▸ **WHAT YOU SHOULD DO**
All of the data below is to be printed again exactly.

▸ **Saved entries**
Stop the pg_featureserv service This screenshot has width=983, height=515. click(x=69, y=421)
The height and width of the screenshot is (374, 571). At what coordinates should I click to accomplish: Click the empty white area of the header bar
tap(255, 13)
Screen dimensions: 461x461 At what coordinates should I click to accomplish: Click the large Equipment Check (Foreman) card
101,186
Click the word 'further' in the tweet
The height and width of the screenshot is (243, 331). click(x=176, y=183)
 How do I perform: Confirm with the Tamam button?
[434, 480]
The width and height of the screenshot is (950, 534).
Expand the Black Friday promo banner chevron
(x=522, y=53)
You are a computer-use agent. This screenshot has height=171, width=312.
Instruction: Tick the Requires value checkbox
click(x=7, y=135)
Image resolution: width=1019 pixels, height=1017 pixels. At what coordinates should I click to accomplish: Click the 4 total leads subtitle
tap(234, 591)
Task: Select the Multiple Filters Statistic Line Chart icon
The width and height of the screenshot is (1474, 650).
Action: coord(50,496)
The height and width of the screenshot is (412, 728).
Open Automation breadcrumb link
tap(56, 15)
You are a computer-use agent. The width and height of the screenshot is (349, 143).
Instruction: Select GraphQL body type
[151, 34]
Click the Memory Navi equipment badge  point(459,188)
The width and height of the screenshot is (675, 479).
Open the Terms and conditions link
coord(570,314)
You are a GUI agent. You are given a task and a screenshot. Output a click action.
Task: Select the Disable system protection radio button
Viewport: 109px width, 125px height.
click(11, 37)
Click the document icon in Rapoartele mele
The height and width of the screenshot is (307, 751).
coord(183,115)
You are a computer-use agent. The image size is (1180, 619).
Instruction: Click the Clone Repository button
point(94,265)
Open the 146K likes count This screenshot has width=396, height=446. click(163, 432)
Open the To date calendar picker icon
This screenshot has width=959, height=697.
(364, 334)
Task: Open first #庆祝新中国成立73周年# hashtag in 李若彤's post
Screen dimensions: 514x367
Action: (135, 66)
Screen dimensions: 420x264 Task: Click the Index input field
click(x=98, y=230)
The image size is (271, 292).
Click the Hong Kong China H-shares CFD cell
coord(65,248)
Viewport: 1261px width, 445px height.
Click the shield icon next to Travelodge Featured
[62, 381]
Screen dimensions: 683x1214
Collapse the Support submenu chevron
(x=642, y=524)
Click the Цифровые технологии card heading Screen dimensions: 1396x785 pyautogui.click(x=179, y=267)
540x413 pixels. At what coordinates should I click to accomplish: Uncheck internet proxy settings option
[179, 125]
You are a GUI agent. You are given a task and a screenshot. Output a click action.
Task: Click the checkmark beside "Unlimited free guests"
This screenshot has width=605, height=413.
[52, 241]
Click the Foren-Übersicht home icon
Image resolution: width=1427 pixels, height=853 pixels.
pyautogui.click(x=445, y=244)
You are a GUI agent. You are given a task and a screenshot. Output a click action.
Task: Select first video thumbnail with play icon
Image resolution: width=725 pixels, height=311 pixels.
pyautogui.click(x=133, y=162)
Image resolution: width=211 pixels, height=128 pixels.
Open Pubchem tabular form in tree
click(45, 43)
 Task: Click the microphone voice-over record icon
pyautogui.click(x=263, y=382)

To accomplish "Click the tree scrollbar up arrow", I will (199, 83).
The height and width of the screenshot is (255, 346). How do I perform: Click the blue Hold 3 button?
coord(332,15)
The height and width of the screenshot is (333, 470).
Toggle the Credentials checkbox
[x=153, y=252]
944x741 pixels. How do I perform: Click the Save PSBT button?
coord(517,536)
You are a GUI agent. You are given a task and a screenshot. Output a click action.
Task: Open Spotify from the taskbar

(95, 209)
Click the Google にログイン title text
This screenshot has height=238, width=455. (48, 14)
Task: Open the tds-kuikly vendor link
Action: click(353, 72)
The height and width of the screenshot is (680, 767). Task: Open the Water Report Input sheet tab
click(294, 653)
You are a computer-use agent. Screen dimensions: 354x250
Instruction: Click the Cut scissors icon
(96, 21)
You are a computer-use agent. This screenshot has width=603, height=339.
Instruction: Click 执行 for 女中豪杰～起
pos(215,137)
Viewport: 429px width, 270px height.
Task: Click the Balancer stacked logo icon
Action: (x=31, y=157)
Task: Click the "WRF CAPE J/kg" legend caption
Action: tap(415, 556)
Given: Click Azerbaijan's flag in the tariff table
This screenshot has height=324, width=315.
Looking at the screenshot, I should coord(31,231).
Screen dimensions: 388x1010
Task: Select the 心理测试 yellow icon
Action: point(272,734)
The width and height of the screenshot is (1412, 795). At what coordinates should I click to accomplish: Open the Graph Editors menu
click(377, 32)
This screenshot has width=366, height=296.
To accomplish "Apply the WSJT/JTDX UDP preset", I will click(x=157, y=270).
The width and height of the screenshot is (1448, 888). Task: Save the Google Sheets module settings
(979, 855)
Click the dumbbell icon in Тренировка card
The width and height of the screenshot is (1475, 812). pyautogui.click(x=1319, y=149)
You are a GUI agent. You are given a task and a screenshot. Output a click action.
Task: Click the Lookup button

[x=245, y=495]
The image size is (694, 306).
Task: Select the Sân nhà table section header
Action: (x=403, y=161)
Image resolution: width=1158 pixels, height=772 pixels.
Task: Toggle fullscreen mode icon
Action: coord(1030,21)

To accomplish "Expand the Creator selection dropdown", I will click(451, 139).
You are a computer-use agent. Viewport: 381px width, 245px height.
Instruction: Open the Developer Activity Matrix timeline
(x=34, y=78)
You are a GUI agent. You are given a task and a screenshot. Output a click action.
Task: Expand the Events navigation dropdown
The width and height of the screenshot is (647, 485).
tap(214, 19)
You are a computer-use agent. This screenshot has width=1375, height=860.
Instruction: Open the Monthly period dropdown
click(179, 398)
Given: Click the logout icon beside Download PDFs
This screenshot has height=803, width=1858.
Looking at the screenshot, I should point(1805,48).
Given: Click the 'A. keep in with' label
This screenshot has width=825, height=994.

▸ **TASK RESULT**
Stop the pg_featureserv service This screenshot has width=983, height=515. click(x=69, y=421)
The height and width of the screenshot is (374, 571). At what coordinates should I click to accomplish: Click the empty white area of the header bar
tap(255, 13)
Screen dimensions: 461x461 At what coordinates should I click to accomplish: Click the large Equipment Check (Foreman) card
101,186
Click the word 'further' in the tweet
The height and width of the screenshot is (243, 331). click(x=176, y=183)
 How do I perform: Confirm with the Tamam button?
[434, 480]
The width and height of the screenshot is (950, 534).
Expand the Black Friday promo banner chevron
(x=522, y=53)
You are a computer-use agent. This screenshot has height=171, width=312.
Instruction: Tick the Requires value checkbox
click(x=7, y=135)
Image resolution: width=1019 pixels, height=1017 pixels. At what coordinates should I click to accomplish: Click the 4 total leads subtitle
tap(234, 591)
Task: Select the Multiple Filters Statistic Line Chart icon
The width and height of the screenshot is (1474, 650).
Action: coord(50,496)
The height and width of the screenshot is (412, 728).
Open Automation breadcrumb link
tap(56, 15)
You are a computer-use agent. The width and height of the screenshot is (349, 143).
Instruction: Select GraphQL body type
[151, 34]
Click the Memory Navi equipment badge  point(459,188)
The width and height of the screenshot is (675, 479).
Open the Terms and conditions link
coord(570,314)
You are a GUI agent. You are given a task and a screenshot. Output a click action.
Task: Select the Disable system protection radio button
Viewport: 109px width, 125px height.
click(11, 37)
Click the document icon in Rapoartele mele
The height and width of the screenshot is (307, 751).
coord(183,115)
You are a computer-use agent. The image size is (1180, 619).
Instruction: Click the Clone Repository button
point(94,265)
Open the 146K likes count This screenshot has width=396, height=446. click(163, 432)
Open the To date calendar picker icon
This screenshot has width=959, height=697.
(364, 334)
Task: Open first #庆祝新中国成立73周年# hashtag in 李若彤's post
Screen dimensions: 514x367
Action: (135, 66)
Screen dimensions: 420x264 Task: Click the Index input field
click(x=98, y=230)
The image size is (271, 292).
Click the Hong Kong China H-shares CFD cell
coord(65,248)
Viewport: 1261px width, 445px height.
Click the shield icon next to Travelodge Featured
[62, 381]
Screen dimensions: 683x1214
Collapse the Support submenu chevron
(x=642, y=524)
Click the Цифровые технологии card heading Screen dimensions: 1396x785 pyautogui.click(x=179, y=267)
540x413 pixels. At what coordinates should I click to accomplish: Uncheck internet proxy settings option
[179, 125]
You are a GUI agent. You are given a task and a screenshot. Output a click action.
Task: Click the checkmark beside "Unlimited free guests"
This screenshot has width=605, height=413.
[52, 241]
Click the Foren-Übersicht home icon
Image resolution: width=1427 pixels, height=853 pixels.
pyautogui.click(x=445, y=244)
You are a GUI agent. You are given a task and a screenshot. Output a click action.
Task: Select first video thumbnail with play icon
Image resolution: width=725 pixels, height=311 pixels.
pyautogui.click(x=133, y=162)
Image resolution: width=211 pixels, height=128 pixels.
Open Pubchem tabular form in tree
click(45, 43)
 Task: Click the microphone voice-over record icon
pyautogui.click(x=263, y=382)

To accomplish "Click the tree scrollbar up arrow", I will (199, 83).
The height and width of the screenshot is (255, 346). How do I perform: Click the blue Hold 3 button?
coord(332,15)
The height and width of the screenshot is (333, 470).
Toggle the Credentials checkbox
[x=153, y=252]
944x741 pixels. How do I perform: Click the Save PSBT button?
coord(517,536)
You are a GUI agent. You are given a task and a screenshot. Output a click action.
Task: Open Spotify from the taskbar

(95, 209)
Click the Google にログイン title text
This screenshot has height=238, width=455. (48, 14)
Task: Open the tds-kuikly vendor link
Action: click(353, 72)
The height and width of the screenshot is (680, 767). Task: Open the Water Report Input sheet tab
click(294, 653)
You are a computer-use agent. Screen dimensions: 354x250
Instruction: Click the Cut scissors icon
(96, 21)
You are a computer-use agent. This screenshot has width=603, height=339.
Instruction: Click 执行 for 女中豪杰～起
pos(215,137)
Viewport: 429px width, 270px height.
Task: Click the Balancer stacked logo icon
Action: (x=31, y=157)
Task: Click the "WRF CAPE J/kg" legend caption
Action: tap(415, 556)
Given: Click Azerbaijan's flag in the tariff table
This screenshot has height=324, width=315.
Looking at the screenshot, I should coord(31,231).
Screen dimensions: 388x1010
Task: Select the 心理测试 yellow icon
Action: point(272,734)
The width and height of the screenshot is (1412, 795). At what coordinates should I click to accomplish: Open the Graph Editors menu
click(377, 32)
This screenshot has width=366, height=296.
To accomplish "Apply the WSJT/JTDX UDP preset", I will click(x=157, y=270).
The width and height of the screenshot is (1448, 888). Task: Save the Google Sheets module settings
(979, 855)
Click the dumbbell icon in Тренировка card
The width and height of the screenshot is (1475, 812). pyautogui.click(x=1319, y=149)
You are a GUI agent. You are given a task and a screenshot. Output a click action.
Task: Click the Lookup button

[x=245, y=495]
The image size is (694, 306).
Task: Select the Sân nhà table section header
Action: (x=403, y=161)
Image resolution: width=1158 pixels, height=772 pixels.
Task: Toggle fullscreen mode icon
Action: coord(1030,21)

To accomplish "Expand the Creator selection dropdown", I will click(451, 139).
You are a computer-use agent. Viewport: 381px width, 245px height.
Instruction: Open the Developer Activity Matrix timeline
(x=34, y=78)
You are a GUI agent. You are given a task and a screenshot. Output a click action.
Task: Expand the Events navigation dropdown
The width and height of the screenshot is (647, 485).
tap(214, 19)
You are a computer-use agent. This screenshot has width=1375, height=860.
Instruction: Open the Monthly period dropdown
click(179, 398)
Given: Click the logout icon beside Download PDFs
This screenshot has height=803, width=1858.
Looking at the screenshot, I should point(1805,48).
Given: Click the 'A. keep in with' label
This screenshot has width=825, height=994.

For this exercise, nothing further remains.